The (very) good part is I don’t eat junk food. I can’t just wolf down pizza. It’s a very special occasion — the best pizza I can eat is in Worcester, MA. I might get to go there tomorrow! But I also didn’t eat bread once – not once – when I was living in France; people would nearly faint when I said this. Every sauce has wheat unless you’re into the 75 euro per plate places that have an actual chef who knows his onions and can make a proper reduction and not thicken every soup and sauce with flour.
As for meat, I try to eat the best I can; and as my teacher Arthur Joseph taught me, make contact with the spirit of the animal every time. I do forget sometimes…but I usually remember.
And now– breakfast, a blog and starting the September monthly horoscope…
Haha! Absolutely loved this.
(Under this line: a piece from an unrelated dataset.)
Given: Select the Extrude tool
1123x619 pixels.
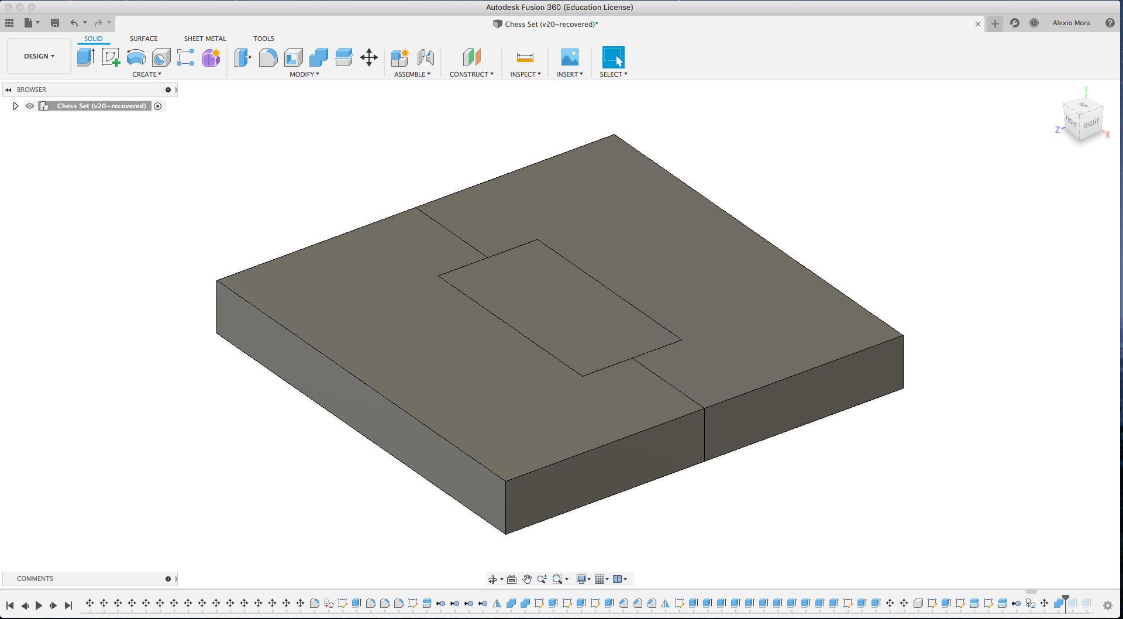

Good to see something light-hearted on Planet Waves. Cainer is brilliant. While many newspaper/web astrologers ultimately peddle anxiety and worry about what’s happening or is about to happen in our lives (so we’ll keep buying newspapers etc) , he is always committed to spreading positivity.
I’m stunned that Eric Francis is a meat eater though! I’d love to read his reasoning for why the meat industry is OK in his book or why an animal needs to die so he can live. This would be a way bigger ‘coming out’ than all that polyamoury/bi-sexual stuff! 😉
F***ing hysterical.
FE – It IS a vegetable in my view. The reason I know it’s is because so many vegetarians eat it.
e.:
bless you and your Italian forbears.
it was a scene. He was astonished that I could or would dare to cook chicken in his kitchen (the infamous purple London flat on D_____ St. that he handed me the keys to for three weeks). I had NO idea that his first book was a vegetarian cookbook, or that he was a fundamentalist vegan.
YOU MEAN TO SAY CHICKEN ISN’T A VEGETABLE?????
===
FE – It IS a vegetable in my view. The reason I know it’s is because so many vegetarians eat it.
Eric,
Fantastic stuff! Thanks for the belly-laugh: I needed one. You are a genius, sir.
In haste, but with love,
Clare from Abergavenny (your biggest fan this side of the Severn Bridge). xx
Ah, Jonathan – what a gem!
S
Brilliant! Great writing is just great writing. Thanks for this, Eric – the brighter side of our humanity splashed in technicolor humour.